Optimization

How to Compress Images for Email (Gmail, Outlook & More)

You attach a few photos from your phone, hit send, and the message bounces: “Attachment size exceeds the limit.” Modern phone cameras produce 3–12 MB images, and it only takes a handful to blow past what email allows. The fix is to compress them first — here's how to do it in under a minute, without losing visible quality.

Email attachment limits

ProviderMax attachment size
Gmail25 MB
Outlook.com~20 MB
Yahoo Mail25 MB
Many corporate mail servers10 MB (or less)

Even under the limit, huge attachments clog the recipient's inbox and are slow to download on mobile data. A good target is well under 1 MB per photo unless the recipient specifically needs print-quality originals.

Compress your photos for email

  1. Open the FreeCompressor image tool.
  2. Drop in all the photos at once — batch is supported.
  3. Choose the Balanced preset, or set a target size like 500 KB each.
  4. Click Download All and attach the smaller versions.

Everything runs in your browser, so private photos never touch a server on their way to being resized.

How small should you go?

  • For viewing on screen (the usual case): 200–600 KB per photo looks great and keeps the whole email light.
  • For a printable copy: keep it larger — 1–2 MB — or better, share a cloud link so you're not stuffing megabytes into an inbox.
  • For many photos: compress each, then consider a single ZIP or a shared album link instead of 15 separate attachments.

Compress vs. cloud link

If you're sending more than a few large images, or the recipient needs full-resolution files, a shared link (Google Drive, Dropbox, OneDrive) is often better than attachments — no size limit, and nothing to bounce. But for a quick handful of photos that just need to arrive, compressing and attaching is faster and works in any mail client.

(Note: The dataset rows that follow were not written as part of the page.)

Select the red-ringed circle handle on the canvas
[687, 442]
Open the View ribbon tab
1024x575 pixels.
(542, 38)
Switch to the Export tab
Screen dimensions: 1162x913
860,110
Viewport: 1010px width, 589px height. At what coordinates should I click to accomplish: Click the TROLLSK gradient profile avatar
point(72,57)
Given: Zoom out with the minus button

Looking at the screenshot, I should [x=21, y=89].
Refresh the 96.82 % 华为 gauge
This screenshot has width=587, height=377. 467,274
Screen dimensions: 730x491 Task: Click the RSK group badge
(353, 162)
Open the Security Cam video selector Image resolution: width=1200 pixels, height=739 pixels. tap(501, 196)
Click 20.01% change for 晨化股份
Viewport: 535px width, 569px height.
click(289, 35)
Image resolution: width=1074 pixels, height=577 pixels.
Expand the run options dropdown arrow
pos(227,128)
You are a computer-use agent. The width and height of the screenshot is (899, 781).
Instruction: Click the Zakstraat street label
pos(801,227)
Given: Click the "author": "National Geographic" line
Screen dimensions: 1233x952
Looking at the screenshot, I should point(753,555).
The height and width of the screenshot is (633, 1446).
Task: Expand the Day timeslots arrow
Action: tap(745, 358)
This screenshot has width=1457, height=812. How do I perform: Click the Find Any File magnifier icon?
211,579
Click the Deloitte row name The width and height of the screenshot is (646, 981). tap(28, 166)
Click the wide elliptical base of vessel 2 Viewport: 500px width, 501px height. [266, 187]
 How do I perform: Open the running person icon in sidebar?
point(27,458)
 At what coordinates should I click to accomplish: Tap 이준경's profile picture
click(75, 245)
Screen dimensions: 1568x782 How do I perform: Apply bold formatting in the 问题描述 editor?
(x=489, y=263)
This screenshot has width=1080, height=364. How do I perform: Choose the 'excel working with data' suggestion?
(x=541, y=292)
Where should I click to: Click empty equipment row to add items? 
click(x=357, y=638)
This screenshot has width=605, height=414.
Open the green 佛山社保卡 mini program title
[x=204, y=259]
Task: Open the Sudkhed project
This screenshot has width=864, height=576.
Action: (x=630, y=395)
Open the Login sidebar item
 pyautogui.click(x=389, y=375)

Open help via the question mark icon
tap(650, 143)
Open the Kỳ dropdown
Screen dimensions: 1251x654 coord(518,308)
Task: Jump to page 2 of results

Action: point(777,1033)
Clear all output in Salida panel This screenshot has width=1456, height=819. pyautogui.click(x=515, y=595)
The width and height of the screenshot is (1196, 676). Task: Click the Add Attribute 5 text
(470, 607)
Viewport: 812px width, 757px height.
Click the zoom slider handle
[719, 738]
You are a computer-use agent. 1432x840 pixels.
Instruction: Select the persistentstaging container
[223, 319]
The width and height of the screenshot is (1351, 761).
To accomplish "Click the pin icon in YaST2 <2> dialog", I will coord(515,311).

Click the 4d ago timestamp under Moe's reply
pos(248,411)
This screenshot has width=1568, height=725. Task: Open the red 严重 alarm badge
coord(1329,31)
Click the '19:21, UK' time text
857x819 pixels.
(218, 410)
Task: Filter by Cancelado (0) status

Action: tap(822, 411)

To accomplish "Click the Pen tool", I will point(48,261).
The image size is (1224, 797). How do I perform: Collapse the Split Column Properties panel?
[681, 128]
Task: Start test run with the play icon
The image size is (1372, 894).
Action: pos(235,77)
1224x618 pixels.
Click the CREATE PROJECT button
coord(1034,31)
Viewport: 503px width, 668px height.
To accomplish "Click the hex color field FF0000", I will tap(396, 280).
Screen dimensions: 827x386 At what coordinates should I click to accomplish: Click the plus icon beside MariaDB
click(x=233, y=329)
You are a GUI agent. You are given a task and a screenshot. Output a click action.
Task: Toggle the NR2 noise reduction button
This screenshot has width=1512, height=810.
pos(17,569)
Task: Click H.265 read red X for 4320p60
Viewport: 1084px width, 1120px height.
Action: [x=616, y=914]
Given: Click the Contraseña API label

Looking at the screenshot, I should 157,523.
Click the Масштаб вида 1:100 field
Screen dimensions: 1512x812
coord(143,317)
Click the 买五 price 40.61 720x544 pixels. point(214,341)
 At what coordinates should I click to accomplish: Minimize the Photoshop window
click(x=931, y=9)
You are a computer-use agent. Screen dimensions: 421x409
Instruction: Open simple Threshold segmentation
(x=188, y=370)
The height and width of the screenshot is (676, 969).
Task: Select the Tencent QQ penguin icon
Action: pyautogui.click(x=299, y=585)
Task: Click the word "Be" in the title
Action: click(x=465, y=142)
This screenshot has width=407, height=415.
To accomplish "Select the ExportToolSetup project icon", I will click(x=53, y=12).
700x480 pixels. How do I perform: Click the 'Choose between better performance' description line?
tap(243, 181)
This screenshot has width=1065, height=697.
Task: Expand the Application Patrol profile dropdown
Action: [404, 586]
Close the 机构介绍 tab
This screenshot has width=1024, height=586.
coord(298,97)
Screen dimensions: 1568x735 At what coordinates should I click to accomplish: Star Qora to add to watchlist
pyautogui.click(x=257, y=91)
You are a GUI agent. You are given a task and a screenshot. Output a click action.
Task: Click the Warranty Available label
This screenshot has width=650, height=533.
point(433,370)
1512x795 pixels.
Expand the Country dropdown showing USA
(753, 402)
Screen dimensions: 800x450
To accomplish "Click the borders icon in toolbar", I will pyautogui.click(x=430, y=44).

A note on “embedded” images

Pasting images directly into the email body still counts toward the attachment size — the image data travels with the message either way. Compress first regardless of whether you attach or inline.

One-minute workflow

Drag your photos into the image compressor, pick Balanced, Download All, attach. Done — free, unlimited, and private. For the reasoning behind the quality settings, see compressing without losing quality.

FAQ

Frequently asked questions

What is the maximum attachment size for email?

Gmail allows up to 25 MB of attachments per message; Outlook.com allows about 20 MB and many corporate mail servers cap at 10 MB. Sending several high-resolution photos can hit these limits quickly, so compressing first is the reliable fix.

How do I make photos smaller to email them?

Compress them before attaching. Drop your photos into the FreeCompressor image tool, pick the “Balanced” preset (or a target size like 500 KB each), and download the smaller versions to attach. Everything runs in your browser.

Will compressing images for email lower their quality?

At the Balanced preset the difference is invisible for normal viewing while the file shrinks dramatically. If the recipient needs print-quality originals, send those via a cloud link instead of compressing.